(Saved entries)
-*-

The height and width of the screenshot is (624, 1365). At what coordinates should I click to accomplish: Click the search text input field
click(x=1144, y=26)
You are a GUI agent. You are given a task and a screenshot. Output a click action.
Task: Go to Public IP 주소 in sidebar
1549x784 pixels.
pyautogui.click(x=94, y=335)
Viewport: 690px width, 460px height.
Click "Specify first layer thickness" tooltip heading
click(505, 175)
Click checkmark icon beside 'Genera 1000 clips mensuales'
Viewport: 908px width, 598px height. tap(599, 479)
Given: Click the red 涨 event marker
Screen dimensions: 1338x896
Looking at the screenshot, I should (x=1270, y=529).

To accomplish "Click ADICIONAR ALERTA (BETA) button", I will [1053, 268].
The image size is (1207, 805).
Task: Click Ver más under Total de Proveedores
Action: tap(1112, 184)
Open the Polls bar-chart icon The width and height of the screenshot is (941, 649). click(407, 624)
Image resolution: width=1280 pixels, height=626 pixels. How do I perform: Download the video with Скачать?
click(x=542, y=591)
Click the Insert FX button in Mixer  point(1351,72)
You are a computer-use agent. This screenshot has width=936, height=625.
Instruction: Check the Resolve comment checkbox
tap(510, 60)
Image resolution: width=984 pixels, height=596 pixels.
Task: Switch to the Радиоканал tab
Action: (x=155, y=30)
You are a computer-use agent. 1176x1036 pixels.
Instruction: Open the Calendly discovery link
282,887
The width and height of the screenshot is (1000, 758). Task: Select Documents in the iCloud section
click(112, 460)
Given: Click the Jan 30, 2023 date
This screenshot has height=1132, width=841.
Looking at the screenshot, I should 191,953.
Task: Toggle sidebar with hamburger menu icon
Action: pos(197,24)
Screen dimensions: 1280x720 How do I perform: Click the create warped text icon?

-*-

* _ACTION ITEM_: Check each line above for the string "computer" and copy those that have it.

* _RESPONSE TO THIS EXERCISE_:
You are a computer-use agent. This screenshot has width=936, height=625.
You are a computer-use agent. 1176x1036 pixels.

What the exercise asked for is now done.